[jira] [Commented] (TIKA-2755) Allow Tika to skip extraction of tags in HTML

Tim Allison (JIRA) Wed, 17 Oct 2018 06:10:18 -0700


    [ 
https://issues.apache.org/jira/browse/TIKA-2755?page=com.atlassian.jira.plugin.system.issuetabpanels:comment-tabpanel&focusedCommentId=16653517#comment-16653517
 ]


Tim Allison commented on TIKA-2755:
-----------------------------------

Doh.
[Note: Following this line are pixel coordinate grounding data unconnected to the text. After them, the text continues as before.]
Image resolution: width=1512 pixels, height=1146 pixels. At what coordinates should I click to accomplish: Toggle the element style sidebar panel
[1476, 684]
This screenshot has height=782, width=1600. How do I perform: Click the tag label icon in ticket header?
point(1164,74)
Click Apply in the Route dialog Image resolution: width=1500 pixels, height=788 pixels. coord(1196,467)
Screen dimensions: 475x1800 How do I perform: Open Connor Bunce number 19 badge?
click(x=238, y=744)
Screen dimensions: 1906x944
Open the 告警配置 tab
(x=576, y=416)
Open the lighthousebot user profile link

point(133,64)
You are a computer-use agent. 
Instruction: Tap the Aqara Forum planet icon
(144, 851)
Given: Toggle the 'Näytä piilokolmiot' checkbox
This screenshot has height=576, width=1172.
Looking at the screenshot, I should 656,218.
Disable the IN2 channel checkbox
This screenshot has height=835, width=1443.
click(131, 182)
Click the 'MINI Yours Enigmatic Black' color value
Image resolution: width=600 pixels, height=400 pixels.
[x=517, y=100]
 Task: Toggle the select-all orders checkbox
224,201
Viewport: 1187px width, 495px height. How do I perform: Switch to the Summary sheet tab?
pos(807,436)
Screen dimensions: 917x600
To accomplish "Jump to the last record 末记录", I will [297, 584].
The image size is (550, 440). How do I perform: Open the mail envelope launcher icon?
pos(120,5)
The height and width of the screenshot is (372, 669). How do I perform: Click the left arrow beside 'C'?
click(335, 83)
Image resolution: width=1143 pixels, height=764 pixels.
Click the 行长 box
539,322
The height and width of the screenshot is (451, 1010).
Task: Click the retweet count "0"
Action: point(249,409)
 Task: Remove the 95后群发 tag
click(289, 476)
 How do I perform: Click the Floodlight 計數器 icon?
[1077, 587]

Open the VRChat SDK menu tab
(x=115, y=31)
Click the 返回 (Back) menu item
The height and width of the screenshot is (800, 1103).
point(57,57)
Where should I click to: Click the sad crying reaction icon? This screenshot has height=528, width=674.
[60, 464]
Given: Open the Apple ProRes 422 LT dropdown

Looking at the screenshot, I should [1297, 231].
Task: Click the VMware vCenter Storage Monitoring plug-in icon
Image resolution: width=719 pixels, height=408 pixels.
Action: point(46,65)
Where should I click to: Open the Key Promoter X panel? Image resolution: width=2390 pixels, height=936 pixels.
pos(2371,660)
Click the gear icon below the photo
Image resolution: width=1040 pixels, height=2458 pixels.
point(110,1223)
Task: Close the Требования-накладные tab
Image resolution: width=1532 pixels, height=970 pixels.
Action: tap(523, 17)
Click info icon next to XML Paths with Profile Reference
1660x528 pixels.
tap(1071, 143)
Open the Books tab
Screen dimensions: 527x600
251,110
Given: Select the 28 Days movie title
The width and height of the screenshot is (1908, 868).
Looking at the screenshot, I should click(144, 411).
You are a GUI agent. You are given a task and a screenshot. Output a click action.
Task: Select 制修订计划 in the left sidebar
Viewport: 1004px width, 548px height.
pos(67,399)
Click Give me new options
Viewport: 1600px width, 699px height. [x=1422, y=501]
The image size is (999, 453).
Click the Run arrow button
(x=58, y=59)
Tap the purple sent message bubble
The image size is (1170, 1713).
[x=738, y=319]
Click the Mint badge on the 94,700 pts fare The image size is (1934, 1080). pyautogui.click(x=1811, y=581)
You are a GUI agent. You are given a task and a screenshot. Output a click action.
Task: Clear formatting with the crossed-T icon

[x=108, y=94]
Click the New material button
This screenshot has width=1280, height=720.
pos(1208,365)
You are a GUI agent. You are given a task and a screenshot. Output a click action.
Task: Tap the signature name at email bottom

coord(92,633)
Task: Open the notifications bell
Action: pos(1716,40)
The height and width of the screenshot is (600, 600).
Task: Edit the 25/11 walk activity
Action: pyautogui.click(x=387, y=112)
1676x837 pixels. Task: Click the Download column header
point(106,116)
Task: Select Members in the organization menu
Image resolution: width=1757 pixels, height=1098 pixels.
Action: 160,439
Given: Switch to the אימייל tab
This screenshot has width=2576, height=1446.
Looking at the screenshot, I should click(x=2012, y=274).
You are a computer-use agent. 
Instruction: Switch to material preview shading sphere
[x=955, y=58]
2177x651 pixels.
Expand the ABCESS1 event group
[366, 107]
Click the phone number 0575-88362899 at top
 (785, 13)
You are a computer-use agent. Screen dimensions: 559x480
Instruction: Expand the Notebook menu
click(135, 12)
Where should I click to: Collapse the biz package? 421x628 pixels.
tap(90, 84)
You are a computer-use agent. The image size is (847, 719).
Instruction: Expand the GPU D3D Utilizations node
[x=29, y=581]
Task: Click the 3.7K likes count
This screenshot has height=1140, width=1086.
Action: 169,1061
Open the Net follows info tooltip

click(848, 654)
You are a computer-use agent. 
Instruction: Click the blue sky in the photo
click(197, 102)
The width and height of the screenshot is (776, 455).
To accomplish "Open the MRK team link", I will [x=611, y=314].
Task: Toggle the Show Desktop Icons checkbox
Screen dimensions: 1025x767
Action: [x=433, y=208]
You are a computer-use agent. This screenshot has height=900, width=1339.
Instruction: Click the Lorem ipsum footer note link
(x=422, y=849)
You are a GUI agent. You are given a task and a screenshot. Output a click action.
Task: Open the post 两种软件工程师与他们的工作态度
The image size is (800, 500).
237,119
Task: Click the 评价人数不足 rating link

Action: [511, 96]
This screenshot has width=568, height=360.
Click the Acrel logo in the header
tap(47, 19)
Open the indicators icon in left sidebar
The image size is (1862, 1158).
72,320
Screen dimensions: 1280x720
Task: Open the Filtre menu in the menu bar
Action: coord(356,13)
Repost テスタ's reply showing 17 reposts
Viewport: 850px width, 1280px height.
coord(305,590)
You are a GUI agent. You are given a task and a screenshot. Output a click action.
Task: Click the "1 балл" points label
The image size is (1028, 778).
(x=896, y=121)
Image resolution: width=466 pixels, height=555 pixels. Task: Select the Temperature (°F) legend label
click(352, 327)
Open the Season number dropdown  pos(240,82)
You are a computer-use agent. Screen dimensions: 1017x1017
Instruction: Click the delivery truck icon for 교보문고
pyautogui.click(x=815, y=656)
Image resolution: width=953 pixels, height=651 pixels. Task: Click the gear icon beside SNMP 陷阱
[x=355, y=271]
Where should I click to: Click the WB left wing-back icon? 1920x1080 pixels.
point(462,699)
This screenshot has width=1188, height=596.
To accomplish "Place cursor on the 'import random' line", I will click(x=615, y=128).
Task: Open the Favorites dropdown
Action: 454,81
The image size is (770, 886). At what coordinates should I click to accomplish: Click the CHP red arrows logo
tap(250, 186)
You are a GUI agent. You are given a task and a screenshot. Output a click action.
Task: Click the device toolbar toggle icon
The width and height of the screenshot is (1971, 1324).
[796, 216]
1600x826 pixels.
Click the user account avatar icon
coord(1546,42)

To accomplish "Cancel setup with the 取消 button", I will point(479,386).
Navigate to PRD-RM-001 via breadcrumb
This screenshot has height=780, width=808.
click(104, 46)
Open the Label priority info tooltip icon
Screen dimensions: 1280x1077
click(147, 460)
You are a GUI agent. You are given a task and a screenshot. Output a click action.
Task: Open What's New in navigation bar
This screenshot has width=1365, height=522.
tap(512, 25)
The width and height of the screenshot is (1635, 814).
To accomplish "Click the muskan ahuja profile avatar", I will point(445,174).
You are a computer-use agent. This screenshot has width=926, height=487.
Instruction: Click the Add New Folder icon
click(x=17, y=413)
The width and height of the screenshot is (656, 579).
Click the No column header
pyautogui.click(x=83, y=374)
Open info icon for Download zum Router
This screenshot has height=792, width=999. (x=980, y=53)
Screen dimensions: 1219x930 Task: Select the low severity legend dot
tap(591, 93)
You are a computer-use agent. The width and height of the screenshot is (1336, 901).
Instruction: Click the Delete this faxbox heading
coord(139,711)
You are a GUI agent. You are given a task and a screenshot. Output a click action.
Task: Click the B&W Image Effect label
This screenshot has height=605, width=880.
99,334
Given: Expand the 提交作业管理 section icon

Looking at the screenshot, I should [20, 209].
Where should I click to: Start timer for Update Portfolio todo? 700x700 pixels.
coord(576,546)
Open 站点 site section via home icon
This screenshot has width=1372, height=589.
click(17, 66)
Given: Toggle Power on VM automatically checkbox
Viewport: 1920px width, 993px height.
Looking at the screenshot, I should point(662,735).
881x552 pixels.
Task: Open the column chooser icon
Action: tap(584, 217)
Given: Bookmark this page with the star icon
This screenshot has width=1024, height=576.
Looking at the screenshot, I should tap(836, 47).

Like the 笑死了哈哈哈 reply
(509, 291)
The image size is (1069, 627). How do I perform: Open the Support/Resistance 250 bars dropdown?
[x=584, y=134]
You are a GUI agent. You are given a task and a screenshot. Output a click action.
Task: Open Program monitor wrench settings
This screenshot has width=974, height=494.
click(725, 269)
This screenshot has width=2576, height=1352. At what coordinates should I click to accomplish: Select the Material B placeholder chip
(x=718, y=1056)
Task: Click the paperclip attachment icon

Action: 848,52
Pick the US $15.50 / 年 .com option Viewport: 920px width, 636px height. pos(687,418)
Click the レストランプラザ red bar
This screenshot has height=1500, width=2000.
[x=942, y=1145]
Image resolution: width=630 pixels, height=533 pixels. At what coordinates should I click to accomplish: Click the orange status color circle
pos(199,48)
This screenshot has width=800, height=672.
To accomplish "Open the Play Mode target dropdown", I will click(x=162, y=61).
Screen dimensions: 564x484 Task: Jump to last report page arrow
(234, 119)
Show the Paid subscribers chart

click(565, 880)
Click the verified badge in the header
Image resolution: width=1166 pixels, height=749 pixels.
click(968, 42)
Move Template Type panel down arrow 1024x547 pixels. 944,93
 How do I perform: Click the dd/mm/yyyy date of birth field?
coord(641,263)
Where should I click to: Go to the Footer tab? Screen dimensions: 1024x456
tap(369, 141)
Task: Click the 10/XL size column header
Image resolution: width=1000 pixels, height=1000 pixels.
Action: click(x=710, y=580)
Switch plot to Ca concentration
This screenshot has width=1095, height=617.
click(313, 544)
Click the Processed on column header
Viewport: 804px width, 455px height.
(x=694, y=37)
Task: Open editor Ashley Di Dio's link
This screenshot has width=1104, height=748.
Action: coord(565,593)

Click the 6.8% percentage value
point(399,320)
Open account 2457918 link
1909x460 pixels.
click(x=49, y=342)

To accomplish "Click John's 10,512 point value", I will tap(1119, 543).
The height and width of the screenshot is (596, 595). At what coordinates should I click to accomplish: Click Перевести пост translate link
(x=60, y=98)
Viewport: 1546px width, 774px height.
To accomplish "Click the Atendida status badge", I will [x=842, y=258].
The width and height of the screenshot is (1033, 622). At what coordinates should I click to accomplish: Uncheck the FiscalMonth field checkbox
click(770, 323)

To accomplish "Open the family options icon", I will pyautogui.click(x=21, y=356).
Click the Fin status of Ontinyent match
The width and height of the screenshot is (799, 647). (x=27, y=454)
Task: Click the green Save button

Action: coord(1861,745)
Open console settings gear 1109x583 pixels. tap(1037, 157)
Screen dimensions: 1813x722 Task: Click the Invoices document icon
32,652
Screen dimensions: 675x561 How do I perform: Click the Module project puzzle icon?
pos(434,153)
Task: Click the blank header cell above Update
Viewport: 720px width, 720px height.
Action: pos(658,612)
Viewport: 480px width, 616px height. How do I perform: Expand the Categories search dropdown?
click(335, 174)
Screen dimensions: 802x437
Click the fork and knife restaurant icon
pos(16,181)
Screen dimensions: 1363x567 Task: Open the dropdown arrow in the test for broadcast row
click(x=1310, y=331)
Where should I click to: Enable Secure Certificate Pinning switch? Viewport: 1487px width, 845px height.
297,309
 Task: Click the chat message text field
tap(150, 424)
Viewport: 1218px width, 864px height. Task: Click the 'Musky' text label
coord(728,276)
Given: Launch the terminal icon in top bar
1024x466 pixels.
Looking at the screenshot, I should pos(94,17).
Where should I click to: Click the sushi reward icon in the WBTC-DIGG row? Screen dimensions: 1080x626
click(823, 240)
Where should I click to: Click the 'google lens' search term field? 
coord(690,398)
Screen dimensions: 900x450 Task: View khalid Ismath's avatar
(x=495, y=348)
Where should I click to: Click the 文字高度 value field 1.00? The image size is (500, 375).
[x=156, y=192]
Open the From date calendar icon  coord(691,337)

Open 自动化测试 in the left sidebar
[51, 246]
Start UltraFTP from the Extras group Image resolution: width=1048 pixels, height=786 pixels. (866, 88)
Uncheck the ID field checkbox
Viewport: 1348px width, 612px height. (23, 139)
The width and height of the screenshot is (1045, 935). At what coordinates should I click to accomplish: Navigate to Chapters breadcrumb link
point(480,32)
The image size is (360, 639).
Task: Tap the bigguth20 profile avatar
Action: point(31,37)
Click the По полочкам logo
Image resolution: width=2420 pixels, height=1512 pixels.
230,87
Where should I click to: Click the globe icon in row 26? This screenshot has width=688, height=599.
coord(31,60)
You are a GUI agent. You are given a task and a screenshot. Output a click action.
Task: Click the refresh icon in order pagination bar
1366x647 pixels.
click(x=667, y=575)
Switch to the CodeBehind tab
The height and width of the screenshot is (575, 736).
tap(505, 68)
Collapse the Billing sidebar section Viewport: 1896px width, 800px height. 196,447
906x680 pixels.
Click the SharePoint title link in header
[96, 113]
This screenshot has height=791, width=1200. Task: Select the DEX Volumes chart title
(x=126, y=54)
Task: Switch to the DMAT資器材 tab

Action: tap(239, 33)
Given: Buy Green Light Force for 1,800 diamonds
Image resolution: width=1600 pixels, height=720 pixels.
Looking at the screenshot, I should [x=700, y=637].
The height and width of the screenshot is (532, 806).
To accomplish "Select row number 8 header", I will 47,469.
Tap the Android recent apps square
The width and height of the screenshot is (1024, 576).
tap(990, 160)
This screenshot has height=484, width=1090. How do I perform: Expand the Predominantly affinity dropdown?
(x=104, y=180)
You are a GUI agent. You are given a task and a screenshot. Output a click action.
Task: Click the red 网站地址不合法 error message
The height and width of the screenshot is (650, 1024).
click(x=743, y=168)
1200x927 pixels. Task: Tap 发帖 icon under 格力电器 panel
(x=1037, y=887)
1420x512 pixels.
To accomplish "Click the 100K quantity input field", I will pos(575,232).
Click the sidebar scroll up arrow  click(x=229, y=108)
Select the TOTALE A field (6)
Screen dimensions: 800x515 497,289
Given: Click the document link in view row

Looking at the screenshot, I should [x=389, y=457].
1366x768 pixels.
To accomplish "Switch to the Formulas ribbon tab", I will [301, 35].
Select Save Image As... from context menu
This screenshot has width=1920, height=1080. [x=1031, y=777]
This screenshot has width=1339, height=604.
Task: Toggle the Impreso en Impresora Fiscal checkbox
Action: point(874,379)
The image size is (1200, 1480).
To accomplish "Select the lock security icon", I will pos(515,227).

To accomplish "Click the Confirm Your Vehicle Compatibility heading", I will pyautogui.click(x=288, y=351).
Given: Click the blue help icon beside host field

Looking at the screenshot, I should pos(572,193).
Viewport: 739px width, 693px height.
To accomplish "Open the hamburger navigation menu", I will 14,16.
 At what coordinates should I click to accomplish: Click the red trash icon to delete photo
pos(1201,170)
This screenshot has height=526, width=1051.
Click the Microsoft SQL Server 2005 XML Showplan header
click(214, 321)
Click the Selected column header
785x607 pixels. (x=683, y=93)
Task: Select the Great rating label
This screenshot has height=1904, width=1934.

My fault, not yours.  tika-server uses the BoilerpipeContentHandler for 
the /tika endpoint.  As you observe, this handler includes the markup.

The /rmeta/text endpoint uses the ToTextHandler and returns the content without 
the markup.
{noformat}
curl -T TestForImageTag.html http://localhost:9998/rmeta/text
[{"Content-Encoding":"windows-1252","Content-Type":"text/html; 
charset\u003dwindows-1252","X-Parsed-By":["org.apache.tika.parser.DefaultParser","org.apache.tika.parser.html.HtmlParser"],"X-TIKA:content":"\n\n\n\n\n\n\n\n\n\nThis
 is a test\n","X-TIKA:parse_time_millis":"9"}]
{noformat}

The downside is that you then have to parse the json and extract the content.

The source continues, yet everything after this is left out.